Sempre que eu amo alguém eu faço chá. Quando eu digo que amo não quero dizer que amo, meu amor é diferente, é como o amor das pessoas que bebem chá de maracujá: calmo, quieto, e preguiçoso. Eu amo as mulheres como bebo uma xícara de chá quente: devagar e intenso. Coloca o sachê na xícara, derrama a água fervida, coloca açúcar e mexe. Isso, mexe. 
Essa é uma prosa sobre uma mulher que enquanto mexia seu chá, mexia seu corpo todo, e sobre eu, que só queria ser aquela colher. Toma cuidado pra não queimar a boca, moça, me bebe devagar. Mexe mais um pouco.
Chá de camomila a gente toma quando tá doente, e como o chinês da Tiê diz enquanto toma seu chá verde: “fica feliz que vai funcionar”. Me diz, você ta feliz assim? 
Eu devia ter escrito um poema, mas eu estava preparando um chá inglês, porque meu chá gelado de limão acabou, e pensei em quando eu quebrei uma das minhas canecas favoritas. Aquela outra moça se preocupou tanto com a minha caneca. A maioria das pessoas teriam ignorado e continuado a tomar seus chás pretos e fortes. 

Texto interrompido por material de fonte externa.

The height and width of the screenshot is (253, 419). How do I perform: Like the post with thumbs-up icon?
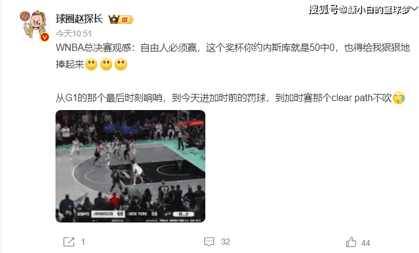(351, 242)
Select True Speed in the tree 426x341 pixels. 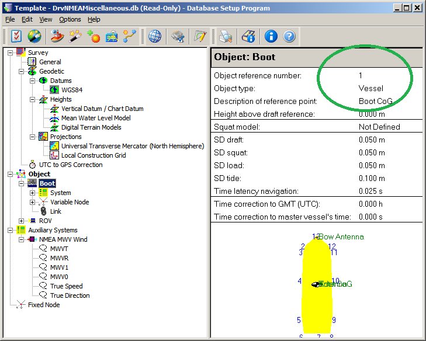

O chá de hortelã é tão leve quanto porcelana. Quando chove eu tomo chá de morango, e tomo chá mate gelado para sobreviver de manhã. 
Mas a verdade é que enquanto aquela moça mexia seu chá de camomila e seu corpo, eu não pensava em ser colher, eu tava é pensando em chá gelado de pêssego. A consistência do chá se baseia em nossas vidas, meu chá ficou aguado.